===== ENTRIES SHOWN =====

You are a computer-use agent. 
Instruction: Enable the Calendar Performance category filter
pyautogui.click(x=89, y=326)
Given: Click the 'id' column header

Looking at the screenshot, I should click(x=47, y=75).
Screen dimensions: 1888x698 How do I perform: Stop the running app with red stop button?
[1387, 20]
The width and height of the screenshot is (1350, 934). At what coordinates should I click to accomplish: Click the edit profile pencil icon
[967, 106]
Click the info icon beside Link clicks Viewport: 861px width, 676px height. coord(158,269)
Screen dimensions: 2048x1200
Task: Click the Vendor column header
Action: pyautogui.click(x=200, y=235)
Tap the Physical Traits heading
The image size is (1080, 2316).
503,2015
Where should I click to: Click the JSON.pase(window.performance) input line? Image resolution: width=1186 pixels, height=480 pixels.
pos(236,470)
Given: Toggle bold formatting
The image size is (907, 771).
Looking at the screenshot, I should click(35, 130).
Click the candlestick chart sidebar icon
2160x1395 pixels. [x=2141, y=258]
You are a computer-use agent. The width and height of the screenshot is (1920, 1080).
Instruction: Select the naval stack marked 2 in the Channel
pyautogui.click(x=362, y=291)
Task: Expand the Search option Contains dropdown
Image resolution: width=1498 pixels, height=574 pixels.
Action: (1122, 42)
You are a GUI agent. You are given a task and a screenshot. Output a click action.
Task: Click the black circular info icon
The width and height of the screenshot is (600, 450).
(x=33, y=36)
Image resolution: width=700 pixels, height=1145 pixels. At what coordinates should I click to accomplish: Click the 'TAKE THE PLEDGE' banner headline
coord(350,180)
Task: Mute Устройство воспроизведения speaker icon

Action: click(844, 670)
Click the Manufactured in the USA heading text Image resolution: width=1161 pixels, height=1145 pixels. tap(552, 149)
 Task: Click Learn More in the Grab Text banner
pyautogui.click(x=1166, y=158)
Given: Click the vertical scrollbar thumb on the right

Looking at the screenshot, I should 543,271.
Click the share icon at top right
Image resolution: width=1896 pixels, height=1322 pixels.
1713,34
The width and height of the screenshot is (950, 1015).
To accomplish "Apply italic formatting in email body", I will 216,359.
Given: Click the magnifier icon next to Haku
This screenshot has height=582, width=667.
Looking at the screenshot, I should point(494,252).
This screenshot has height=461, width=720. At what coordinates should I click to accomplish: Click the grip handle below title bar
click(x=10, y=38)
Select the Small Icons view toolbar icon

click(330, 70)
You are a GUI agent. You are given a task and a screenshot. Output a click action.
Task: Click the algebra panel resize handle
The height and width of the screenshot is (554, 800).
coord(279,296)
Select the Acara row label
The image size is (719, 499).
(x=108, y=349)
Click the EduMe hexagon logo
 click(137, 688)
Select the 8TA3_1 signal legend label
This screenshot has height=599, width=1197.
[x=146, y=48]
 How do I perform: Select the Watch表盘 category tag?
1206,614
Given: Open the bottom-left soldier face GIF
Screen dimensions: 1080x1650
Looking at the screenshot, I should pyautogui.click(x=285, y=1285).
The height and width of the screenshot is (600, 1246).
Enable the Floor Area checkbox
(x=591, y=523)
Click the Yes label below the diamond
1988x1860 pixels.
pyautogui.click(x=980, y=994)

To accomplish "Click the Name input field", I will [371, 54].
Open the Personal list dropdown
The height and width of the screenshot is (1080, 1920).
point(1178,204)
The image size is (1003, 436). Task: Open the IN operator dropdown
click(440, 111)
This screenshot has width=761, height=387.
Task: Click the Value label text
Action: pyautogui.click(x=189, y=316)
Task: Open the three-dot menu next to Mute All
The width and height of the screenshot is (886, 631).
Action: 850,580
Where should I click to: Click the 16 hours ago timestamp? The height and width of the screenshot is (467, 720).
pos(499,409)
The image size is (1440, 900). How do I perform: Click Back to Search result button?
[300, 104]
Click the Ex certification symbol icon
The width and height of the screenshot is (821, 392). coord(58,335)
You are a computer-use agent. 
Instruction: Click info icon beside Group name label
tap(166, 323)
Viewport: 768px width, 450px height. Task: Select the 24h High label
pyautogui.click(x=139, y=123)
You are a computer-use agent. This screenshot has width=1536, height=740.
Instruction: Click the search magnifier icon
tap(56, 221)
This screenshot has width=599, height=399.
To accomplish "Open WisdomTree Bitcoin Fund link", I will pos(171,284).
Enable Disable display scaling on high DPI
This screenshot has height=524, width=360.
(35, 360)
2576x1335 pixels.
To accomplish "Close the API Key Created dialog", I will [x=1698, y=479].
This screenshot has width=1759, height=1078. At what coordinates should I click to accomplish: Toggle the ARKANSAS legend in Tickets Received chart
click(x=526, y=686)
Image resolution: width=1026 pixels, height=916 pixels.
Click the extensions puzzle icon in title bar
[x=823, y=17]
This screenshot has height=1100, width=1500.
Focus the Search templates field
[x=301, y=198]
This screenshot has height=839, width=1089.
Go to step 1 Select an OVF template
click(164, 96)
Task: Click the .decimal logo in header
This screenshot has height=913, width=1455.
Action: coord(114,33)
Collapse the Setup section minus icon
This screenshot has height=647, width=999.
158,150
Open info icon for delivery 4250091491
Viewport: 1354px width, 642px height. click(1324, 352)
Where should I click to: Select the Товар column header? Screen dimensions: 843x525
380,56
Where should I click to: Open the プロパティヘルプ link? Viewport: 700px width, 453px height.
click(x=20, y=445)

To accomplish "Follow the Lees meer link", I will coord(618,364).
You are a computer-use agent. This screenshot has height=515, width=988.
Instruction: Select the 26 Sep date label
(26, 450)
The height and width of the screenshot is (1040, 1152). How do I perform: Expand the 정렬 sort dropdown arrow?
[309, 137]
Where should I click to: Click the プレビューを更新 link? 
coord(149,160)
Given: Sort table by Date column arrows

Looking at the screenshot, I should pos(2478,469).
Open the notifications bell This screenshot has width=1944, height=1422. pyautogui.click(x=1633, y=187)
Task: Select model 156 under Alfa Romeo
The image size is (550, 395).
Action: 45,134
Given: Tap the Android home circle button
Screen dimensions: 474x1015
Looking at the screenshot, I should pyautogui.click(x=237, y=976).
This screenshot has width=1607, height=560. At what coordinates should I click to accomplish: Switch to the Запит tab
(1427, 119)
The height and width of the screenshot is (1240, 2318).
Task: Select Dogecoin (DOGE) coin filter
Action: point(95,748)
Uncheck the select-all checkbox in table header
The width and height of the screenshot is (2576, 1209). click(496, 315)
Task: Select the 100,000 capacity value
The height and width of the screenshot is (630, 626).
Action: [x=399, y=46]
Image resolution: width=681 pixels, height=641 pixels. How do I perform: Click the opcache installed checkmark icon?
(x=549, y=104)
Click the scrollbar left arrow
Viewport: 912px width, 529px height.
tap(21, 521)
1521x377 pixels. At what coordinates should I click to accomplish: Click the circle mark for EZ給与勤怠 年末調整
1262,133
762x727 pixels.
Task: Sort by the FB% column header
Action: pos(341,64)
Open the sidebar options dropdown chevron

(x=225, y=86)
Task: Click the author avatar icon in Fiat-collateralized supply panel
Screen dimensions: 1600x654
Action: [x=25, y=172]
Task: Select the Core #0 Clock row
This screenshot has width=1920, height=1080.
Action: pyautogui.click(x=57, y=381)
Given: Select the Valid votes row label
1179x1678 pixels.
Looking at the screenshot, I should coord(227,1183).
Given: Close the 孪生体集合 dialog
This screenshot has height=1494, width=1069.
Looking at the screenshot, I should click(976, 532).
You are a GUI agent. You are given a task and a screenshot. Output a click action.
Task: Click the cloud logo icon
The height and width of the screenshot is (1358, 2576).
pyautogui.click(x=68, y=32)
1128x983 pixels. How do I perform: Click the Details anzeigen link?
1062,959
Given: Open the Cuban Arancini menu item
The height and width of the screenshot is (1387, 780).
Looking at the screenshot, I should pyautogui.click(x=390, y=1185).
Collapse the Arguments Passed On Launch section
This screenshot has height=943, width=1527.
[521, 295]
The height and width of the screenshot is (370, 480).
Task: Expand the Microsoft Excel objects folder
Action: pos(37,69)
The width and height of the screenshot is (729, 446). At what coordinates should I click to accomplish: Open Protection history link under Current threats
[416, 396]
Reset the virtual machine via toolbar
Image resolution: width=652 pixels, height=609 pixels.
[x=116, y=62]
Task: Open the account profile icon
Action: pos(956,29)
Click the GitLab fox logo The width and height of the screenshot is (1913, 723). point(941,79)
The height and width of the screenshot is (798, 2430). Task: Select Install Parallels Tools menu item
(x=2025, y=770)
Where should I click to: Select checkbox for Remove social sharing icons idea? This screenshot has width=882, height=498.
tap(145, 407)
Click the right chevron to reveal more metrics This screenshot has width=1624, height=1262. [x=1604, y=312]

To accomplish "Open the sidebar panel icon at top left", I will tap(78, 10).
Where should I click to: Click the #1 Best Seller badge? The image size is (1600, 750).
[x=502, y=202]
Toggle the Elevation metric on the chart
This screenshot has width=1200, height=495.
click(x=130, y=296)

=====

== OBJECTIVE ==
Write out the data above verbatim, from the line that contains "Task: Expand the Search" through the line that contains "Click the Manufactured", including both of those lines.

== RESULT OF THE EXERCISE ==
Task: Expand the Search option Contains dropdown
Image resolution: width=1498 pixels, height=574 pixels.
Action: (1122, 42)
You are a GUI agent. You are given a task and a screenshot. Output a click action.
Task: Click the black circular info icon
The width and height of the screenshot is (600, 450).
(x=33, y=36)
Image resolution: width=700 pixels, height=1145 pixels. At what coordinates should I click to accomplish: Click the 'TAKE THE PLEDGE' banner headline
coord(350,180)
Task: Mute Устройство воспроизведения speaker icon

Action: click(844, 670)
Click the Manufactured in the USA heading text Image resolution: width=1161 pixels, height=1145 pixels. tap(552, 149)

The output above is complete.